**Text excerpt**:
- - -

According to an exemplary embodiment of the present invention, the resistance value of the first digital potentiometer is adjustable so as to adjust the temperature of the oven to the peak temperature of a crystal resonator of the oven controlled crystal oscillator, the resistance value of the second digital potentiometer is adjustable so as to cancel a temperature gradient of the first digital potentiometer.

According to an exemplary embodiment of the present invention, the resistance value of the second digital potentiometer is greater than the resistance value of the first digital potentiometer.

According to an exemplary embodiment of the present invention, a fourth resistor is arranged between the supply voltage and an end of the second digital potentiometer in series.

According to an exemplary embodiment of the present invention, a fifth resistor is arranged in parallel with the second digital potentiometer.

According to an exemplary embodiment of the present invention, the voltage between the other end of the thermistor and an end of the first resistor is input to the first input terminal via a sixth resistor, and the control voltage output from the output terminal of the differential amplifier is input to the base of the power transistor via a seventh resistor.

The present invention further provides an oven controlled crystal oscillator having the above mentioned temperature control circuit.

The accompanying drawings are included to provide a further understanding of the invention, and are incorporated in and constitute a part of this specification. The drawings illustrate embodiments of the invention and, together with the description, serve to explain the principles of the invention.

FIG. 1 schematically illustrates a diagram of a temperature control circuit of an oven controlled crystal oscillator according to a first exemplary embodiment of the present invention.

FIG. 2 schematically illustrates a diagram of a temperature control circuit of an oven controlled crystal oscillator according to a second exemplary embodiment of the present invention.

FIG. 3 schematically illustrates a diagram of a temperature control circuit of an oven controlled crystal oscillator according to a third exemplary embodiment of the present invention.

- - -

**Extracted material**:
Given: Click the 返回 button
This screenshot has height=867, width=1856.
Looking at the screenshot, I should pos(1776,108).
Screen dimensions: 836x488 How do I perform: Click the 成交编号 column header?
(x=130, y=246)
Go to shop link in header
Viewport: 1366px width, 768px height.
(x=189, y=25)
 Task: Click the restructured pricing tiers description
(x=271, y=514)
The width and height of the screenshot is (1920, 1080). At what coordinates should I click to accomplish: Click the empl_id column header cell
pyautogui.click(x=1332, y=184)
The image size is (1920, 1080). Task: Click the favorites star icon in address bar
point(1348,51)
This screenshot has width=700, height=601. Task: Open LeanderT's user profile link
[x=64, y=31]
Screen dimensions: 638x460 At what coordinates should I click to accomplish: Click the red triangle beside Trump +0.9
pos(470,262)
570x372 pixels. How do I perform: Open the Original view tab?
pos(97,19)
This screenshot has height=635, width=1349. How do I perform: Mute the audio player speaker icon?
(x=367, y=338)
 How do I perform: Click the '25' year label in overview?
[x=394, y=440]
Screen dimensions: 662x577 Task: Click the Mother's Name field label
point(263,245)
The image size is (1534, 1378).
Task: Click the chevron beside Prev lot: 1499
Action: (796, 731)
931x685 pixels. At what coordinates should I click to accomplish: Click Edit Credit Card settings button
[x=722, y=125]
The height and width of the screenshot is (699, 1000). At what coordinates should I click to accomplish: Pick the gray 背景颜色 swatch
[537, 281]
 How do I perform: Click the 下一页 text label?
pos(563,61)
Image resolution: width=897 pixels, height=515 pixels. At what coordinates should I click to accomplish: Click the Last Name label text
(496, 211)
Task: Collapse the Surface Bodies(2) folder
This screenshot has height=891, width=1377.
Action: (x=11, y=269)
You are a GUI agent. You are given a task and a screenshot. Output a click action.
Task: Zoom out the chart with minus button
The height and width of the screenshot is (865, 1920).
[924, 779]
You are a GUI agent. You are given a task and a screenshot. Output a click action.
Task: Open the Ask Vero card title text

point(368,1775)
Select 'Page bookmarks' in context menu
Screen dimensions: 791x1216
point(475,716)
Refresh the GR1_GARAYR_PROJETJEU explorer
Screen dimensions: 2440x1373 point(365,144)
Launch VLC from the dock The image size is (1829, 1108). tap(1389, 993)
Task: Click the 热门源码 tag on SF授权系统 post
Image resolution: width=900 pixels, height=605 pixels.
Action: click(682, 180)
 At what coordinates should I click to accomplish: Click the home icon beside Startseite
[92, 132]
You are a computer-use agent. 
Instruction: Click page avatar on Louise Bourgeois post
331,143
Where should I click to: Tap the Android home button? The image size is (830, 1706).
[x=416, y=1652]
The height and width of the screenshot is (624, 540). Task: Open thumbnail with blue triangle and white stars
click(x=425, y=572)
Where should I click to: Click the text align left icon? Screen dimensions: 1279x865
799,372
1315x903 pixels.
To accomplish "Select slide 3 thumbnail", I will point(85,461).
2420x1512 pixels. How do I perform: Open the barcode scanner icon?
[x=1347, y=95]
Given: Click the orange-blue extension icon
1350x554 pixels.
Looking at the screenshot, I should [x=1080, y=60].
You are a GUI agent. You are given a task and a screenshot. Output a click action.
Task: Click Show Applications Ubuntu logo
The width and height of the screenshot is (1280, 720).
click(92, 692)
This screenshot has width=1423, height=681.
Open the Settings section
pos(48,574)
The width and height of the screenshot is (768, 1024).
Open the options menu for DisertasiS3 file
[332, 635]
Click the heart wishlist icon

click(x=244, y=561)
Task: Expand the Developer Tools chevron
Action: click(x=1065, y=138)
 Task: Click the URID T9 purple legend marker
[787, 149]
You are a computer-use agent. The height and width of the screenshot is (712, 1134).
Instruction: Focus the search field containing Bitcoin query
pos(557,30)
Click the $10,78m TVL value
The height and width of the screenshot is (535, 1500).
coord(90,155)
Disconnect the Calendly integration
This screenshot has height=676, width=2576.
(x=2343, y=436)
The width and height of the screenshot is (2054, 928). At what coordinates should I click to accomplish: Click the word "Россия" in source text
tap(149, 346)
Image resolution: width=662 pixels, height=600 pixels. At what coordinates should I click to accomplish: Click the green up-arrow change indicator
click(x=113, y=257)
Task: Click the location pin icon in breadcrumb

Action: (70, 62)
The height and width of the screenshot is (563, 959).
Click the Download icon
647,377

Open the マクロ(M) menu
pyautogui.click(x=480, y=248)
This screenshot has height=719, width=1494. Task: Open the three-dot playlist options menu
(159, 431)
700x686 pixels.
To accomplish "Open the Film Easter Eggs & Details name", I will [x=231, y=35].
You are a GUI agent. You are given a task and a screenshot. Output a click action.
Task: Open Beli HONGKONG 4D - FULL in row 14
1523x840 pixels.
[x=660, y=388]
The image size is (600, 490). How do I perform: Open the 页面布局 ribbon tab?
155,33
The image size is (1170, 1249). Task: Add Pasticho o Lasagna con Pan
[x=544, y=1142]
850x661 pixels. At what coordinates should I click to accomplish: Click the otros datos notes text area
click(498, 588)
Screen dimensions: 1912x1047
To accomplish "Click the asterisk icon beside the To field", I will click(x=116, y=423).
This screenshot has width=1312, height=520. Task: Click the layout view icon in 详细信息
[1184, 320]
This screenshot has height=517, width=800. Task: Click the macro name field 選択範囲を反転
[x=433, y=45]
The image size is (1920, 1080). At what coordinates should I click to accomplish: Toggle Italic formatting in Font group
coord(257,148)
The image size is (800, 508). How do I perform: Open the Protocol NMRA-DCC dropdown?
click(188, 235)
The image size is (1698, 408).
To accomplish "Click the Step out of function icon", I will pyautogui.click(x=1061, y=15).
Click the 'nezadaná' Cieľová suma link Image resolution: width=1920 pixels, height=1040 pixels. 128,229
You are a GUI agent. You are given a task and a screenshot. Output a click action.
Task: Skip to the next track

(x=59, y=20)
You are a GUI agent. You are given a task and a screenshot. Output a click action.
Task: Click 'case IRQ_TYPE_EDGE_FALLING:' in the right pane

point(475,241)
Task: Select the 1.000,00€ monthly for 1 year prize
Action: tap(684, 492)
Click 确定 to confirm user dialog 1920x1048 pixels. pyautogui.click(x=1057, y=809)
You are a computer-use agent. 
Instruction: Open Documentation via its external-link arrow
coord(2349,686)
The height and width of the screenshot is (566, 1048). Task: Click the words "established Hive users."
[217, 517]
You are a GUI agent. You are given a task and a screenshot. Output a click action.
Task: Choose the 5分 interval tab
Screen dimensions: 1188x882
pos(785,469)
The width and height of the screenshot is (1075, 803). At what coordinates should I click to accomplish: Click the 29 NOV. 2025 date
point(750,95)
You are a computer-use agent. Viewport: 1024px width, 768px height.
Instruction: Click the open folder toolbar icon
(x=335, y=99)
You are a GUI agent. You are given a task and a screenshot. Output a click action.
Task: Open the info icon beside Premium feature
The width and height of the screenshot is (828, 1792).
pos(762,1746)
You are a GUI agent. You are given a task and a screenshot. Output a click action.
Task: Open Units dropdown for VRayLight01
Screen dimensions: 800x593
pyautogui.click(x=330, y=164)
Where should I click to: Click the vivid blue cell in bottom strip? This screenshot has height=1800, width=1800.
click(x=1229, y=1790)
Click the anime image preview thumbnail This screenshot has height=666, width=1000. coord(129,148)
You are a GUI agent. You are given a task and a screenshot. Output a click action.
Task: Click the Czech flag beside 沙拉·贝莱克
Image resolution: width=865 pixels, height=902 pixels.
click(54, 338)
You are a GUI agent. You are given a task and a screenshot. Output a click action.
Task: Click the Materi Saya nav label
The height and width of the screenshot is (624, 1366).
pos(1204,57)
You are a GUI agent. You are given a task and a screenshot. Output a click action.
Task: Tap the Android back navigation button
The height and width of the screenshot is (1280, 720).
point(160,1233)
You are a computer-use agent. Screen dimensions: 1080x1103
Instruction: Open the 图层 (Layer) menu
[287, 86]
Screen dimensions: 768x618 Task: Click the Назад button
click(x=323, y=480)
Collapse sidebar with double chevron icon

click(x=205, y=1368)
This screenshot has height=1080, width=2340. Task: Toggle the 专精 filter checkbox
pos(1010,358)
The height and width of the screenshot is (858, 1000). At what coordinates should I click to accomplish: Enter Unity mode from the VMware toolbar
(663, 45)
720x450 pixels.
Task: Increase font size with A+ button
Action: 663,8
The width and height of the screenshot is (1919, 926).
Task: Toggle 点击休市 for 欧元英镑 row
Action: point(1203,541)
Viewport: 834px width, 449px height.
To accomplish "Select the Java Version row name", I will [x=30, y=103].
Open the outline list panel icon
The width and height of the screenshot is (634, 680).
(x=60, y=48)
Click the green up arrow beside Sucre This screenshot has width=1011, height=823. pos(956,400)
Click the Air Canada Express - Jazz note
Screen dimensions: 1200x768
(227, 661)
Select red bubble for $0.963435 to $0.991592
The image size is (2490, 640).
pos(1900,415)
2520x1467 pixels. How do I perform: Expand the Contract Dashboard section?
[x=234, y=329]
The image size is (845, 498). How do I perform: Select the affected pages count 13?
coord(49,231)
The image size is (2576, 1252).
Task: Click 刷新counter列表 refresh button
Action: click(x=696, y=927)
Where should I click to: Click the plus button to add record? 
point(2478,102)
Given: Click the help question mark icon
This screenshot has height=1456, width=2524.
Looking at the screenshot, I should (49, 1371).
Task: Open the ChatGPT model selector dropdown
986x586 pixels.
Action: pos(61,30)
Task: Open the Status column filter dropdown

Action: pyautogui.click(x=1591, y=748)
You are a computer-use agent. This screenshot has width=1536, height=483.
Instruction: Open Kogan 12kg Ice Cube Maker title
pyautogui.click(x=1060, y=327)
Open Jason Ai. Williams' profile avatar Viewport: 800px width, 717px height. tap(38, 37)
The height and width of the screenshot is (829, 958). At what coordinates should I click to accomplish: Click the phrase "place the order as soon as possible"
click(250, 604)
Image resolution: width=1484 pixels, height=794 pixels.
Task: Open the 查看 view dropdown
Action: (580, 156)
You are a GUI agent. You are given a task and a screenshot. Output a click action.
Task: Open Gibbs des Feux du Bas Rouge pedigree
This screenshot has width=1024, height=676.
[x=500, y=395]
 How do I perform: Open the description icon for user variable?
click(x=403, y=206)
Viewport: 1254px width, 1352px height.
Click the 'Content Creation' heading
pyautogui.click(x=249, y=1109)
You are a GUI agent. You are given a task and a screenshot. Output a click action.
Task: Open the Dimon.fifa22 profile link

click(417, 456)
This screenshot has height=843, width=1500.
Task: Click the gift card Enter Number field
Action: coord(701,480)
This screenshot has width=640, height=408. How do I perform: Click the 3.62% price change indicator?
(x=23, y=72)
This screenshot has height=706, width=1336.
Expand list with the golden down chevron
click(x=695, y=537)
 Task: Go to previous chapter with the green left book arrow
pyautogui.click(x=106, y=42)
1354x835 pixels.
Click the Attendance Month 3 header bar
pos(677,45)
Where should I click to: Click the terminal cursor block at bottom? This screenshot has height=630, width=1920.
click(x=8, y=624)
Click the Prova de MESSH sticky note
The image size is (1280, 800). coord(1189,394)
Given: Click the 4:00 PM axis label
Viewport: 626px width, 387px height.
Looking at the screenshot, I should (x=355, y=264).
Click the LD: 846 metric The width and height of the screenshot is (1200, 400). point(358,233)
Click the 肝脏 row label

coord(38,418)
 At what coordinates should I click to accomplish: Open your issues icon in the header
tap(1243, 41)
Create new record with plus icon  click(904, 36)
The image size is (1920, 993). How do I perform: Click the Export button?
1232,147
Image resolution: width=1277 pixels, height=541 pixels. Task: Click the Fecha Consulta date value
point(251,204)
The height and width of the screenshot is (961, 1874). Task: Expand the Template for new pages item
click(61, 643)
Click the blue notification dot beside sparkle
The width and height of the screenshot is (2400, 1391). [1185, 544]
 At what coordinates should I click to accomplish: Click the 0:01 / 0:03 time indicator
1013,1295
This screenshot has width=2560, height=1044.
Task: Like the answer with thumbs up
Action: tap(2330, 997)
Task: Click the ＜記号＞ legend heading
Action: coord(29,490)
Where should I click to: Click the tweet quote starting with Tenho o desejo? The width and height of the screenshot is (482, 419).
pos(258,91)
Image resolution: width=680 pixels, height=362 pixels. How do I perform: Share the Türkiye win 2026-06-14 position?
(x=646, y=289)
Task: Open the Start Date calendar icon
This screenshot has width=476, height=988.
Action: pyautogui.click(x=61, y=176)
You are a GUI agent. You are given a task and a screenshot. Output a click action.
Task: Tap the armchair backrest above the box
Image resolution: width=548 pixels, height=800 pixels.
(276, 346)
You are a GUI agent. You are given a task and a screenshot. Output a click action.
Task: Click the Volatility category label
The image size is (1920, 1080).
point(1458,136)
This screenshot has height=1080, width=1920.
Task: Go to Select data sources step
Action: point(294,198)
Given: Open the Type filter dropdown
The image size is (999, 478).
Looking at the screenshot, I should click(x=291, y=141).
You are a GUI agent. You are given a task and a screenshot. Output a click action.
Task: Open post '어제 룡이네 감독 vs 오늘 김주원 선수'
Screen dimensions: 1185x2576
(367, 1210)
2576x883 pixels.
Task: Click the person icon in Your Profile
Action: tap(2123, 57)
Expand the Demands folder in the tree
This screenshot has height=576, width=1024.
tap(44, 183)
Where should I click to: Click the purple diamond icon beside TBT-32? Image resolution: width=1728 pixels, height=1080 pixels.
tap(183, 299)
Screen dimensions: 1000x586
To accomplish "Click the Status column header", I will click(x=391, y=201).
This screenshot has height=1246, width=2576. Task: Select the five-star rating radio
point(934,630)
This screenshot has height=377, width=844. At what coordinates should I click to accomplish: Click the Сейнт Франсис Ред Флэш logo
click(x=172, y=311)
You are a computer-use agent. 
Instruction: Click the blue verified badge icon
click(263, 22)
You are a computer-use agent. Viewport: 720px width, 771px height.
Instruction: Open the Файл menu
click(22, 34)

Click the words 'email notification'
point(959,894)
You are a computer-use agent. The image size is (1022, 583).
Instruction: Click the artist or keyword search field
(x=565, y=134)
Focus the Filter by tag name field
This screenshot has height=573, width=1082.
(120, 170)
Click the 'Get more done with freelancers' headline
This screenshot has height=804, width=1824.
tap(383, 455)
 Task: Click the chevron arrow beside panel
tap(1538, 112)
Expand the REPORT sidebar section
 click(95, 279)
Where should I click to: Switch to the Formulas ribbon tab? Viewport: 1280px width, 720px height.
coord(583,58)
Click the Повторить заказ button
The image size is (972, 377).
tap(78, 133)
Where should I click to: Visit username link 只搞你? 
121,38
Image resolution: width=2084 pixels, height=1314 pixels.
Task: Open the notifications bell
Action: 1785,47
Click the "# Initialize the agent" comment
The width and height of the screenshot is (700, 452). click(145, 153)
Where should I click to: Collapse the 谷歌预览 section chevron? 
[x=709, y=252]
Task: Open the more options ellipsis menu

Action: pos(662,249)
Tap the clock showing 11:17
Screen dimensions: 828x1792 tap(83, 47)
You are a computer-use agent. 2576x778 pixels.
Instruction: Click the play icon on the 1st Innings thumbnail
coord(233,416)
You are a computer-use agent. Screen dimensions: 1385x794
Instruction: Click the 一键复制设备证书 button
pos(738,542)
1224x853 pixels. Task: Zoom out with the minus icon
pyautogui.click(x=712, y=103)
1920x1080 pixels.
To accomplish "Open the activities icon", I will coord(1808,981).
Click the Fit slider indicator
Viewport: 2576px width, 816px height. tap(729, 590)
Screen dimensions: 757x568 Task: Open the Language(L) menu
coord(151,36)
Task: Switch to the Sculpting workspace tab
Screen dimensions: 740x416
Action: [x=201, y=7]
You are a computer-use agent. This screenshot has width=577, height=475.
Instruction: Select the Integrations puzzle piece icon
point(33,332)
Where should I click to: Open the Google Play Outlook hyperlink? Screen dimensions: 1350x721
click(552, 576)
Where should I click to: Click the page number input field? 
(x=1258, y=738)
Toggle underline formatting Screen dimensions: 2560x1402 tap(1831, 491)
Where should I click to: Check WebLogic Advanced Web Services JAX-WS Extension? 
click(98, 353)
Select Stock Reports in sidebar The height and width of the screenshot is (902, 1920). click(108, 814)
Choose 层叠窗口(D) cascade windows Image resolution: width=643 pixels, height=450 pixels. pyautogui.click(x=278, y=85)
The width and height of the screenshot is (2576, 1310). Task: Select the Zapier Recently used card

- - -

**Your instructions**:
Which numbered resistors, by ordinal, does the oscillator temperature-control excerpt mention? You can leave the items aside; they aren't needed.

**Final result**:
- First resistor
- Fourth resistor
- Fifth resistor
- Sixth resistor
- Seventh resistor